Source: IIJ Training Curriculum: Developing Multi-Actor P/CVE Intervention
Programmes – Implementing a Whole-of-Society, ‘Do No Harm’ Approach
(2021)

A key challenge that many cities raised was that most individual interventions at the secondary prevention level are based on voluntary participation. This requires investment from the individual themselves to engage in the intervention and for the individual to see the value of engaging in the first place. It also requires interventions to meet the needs and expectations of the individual themselves requiring additional, thorough assessment. Understanding what will motivate an individual or family to participate is key, as is ensuring that people are not overloaded by too many interventions and that the intensity of an intervention corresponds to the level of risk posed.

Supporting Existing Mechanisms

Cities may choose not to establish their own referral mechanism, perhaps in an effort to avoid duplication with a national one or perhaps because they lack a sufficient mandate to develop one. Alternatively, they may focus on leveraging an existing mechanism and integrating aspects of preventing hate and extremism into structures already addressing different harms (e.g., sexual violence, people trafficking or wider crime prevention). Even when cities are not developing or leveraging mechanisms at local or regional levels, they can often play an important role in promoting national mechanisms, building trust in them, and combating mis/disinformation and conspiracy narratives relating to them.

A number of countries have general crime prevention hotlines, with a growing number (including Austria, Canada, Denmark, France, Germany and Luxembourg) having put in place dedicated helplines for concerns around hate and extremism. 

Safety House Model, The Netherlands: In the Netherlands, ‘Safety Houses’ are local networks that bring together municipal representatives, the police, community-based organisations and others to discuss and jointly develop programmes to address different community safety concerns. While originally focused on broader crime prevention, the model expanded to include extremism prevention following the departure of several Dutch citizens to join ISIS. 

In some contexts the choice may not be limited to either local or national mechanisms; there are also examples of regional mechanisms.

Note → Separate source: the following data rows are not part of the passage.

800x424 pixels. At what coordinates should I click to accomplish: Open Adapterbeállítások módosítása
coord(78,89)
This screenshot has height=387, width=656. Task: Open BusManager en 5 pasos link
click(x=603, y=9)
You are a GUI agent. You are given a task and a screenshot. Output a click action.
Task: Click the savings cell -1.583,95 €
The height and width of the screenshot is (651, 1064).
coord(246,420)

In British Columbia, Canada, rather than setting up a programme in different cities across the geographically expansive territory, the provincial government set up a single programme (Shift-BC) to support the secondary prevention requirements of cities and their residents across the province. On an as-needed basis, the province – through its Department of Public Safety, and with funding from the federal government – connects individuals who may be at risk of extremist-motivated violence with local counselling, social services, or other tools. The programme also provides training to psychosocial and other relevant service providers across the province who work with those referred to them by Shift. As reflected in the IIJ Training Curriculum, this approach may have “appeal where resources and capacities are limited, and the expected caseload may not warrant investing in standing mechanisms in different parts of the country, state, or province.”

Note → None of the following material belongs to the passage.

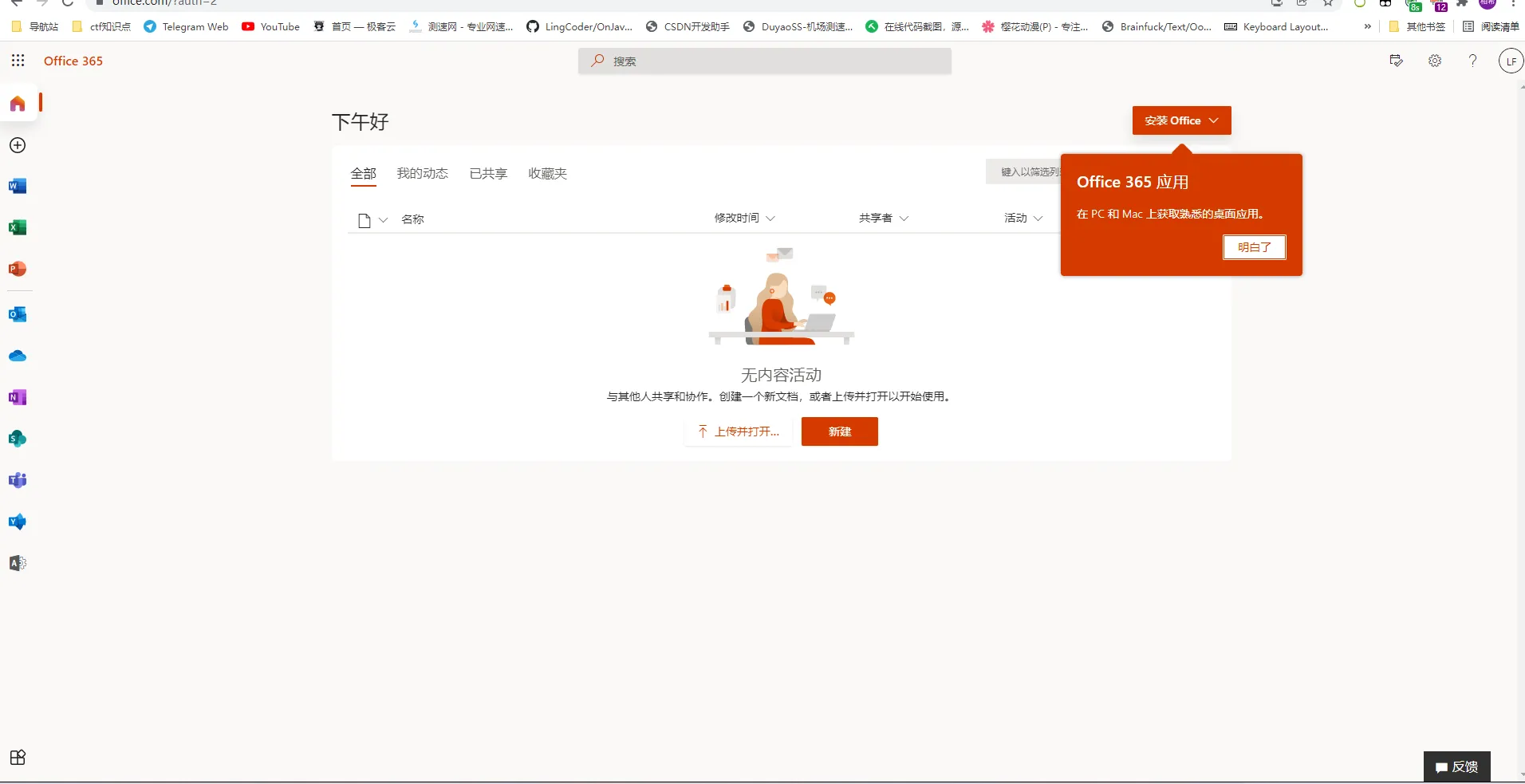Open Excel from the left sidebar

[x=17, y=227]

If a central government has already opened a hotline or website to collect referrals, a city might also provide additional support and information to concerned families or individuals. This may be helpful when a party is hesitant or unsure about making a referral and wants to receive advice short of actually making the referral. In such cases, avoiding overlap and making very clear the distinction between the two services and what the city is responsible for is imperative. 

Depending on demand, there may also be a need to support a twin approach that combines government-administered and CSO-administered hotlines and other mechanisms. This might cater both to those people who feel more comfortable contacting a government hotline and to those who prefer speaking to a non-governmental, community-led one.